GNSS based Lane Keeping Assist System via Model Predictive Control 2019-01-0685
Recently, the field of autonomous driving has been dramatically expanding, and some of key technologies like Lane Keeping Assist (LKA) system have begun to be applied to mass production vehicles. In general, mass-produced LKA systems use a lane detection camera as a means of keeping a lane. One of the common limitations of camera based LKA systems is that the lane keeping performance will significantly decreases when the camera cannot detect lane markings due to various reasons such as snow coverage and sunlight. To overcome this limitation, we have developed Global Navigation Satellite Systems (GNSS) based LKA systems, which are not affected by surrounding environment such as weather and lighting. Our LKA systems use centimeter level augmentation service and high definition maps, whereby the LKA systems are able to accurately estimate self-position. This feature enables the LKA systems to potentially show higher lane keeping performance than camera based LKA systems even when lane markings are undetectable.
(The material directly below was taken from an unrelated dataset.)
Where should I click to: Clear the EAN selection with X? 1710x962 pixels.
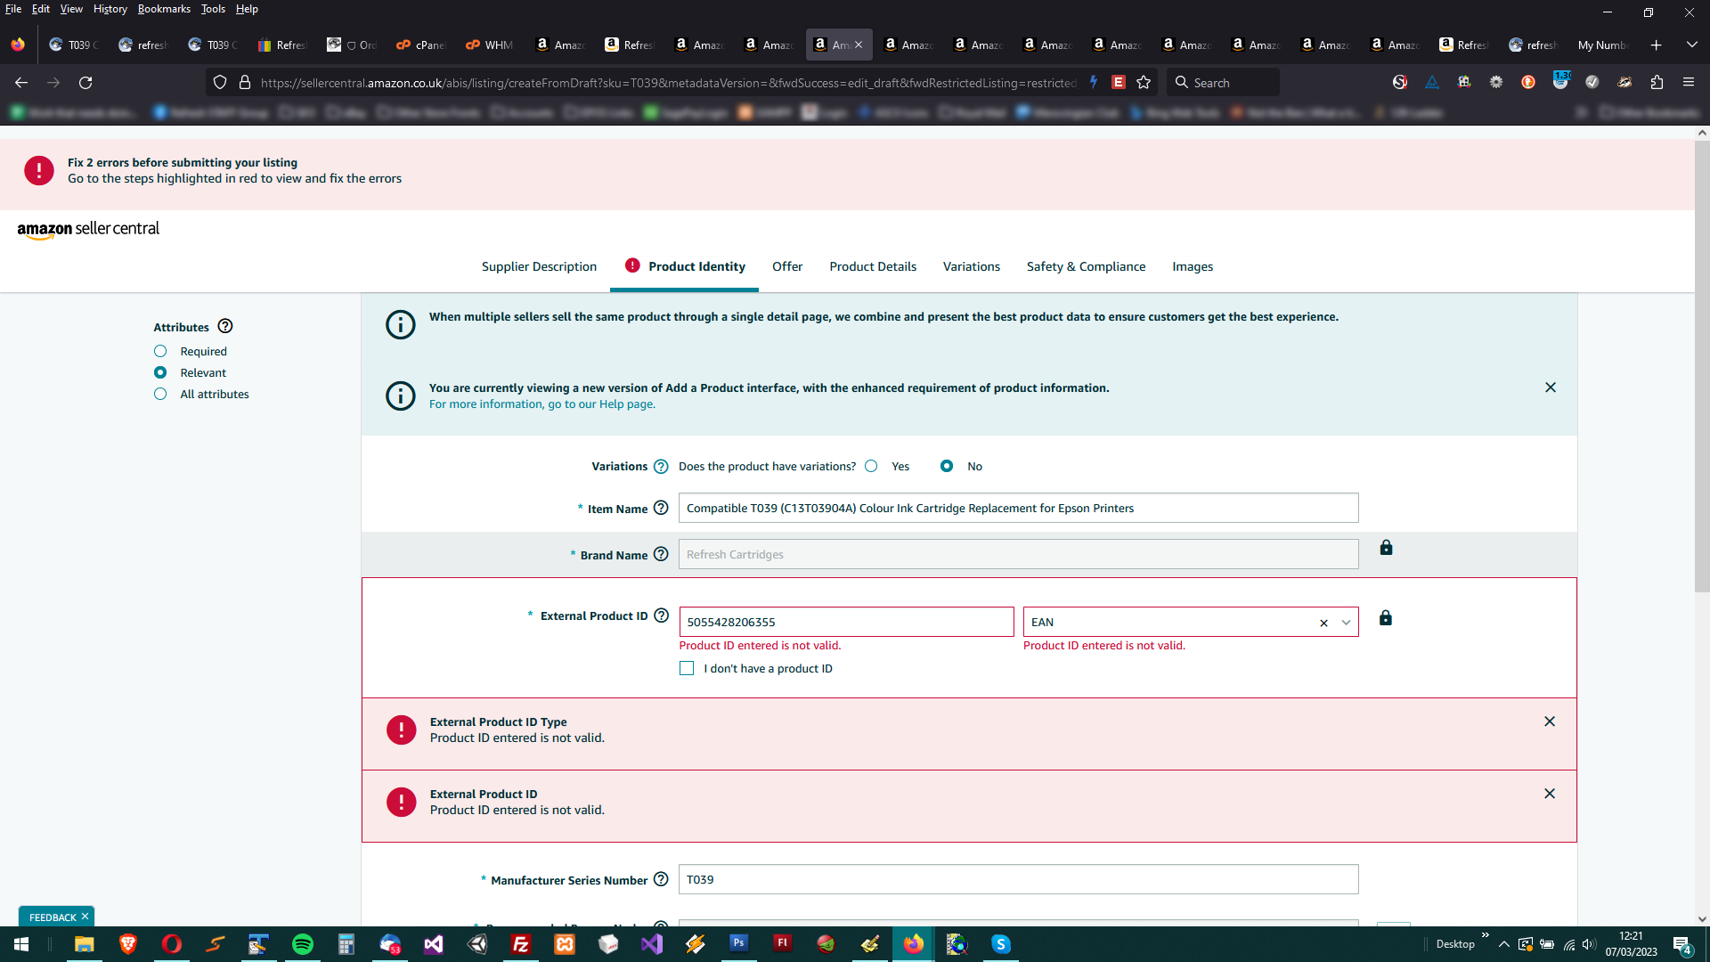coord(1323,623)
In our previous study, we proposed a GNSS based LKA system in which target steering wheel angle was calculated by means of PID controller based on a look-ahead model. Although there were a few problems such as oscillation of steering, the proposed system enabled a real vehicle to keep a lane even under conditions in which camera based LKA systems would not probably work well. In this paper, to aim at improving lane keeping performance, we proposed a GNSS based LKA system which calculates target steering wheel angle via Model Predictive Control (MPC). We then validated the lane keeping performance of the LKA system using MPC in both of simulation and real vehicle tests.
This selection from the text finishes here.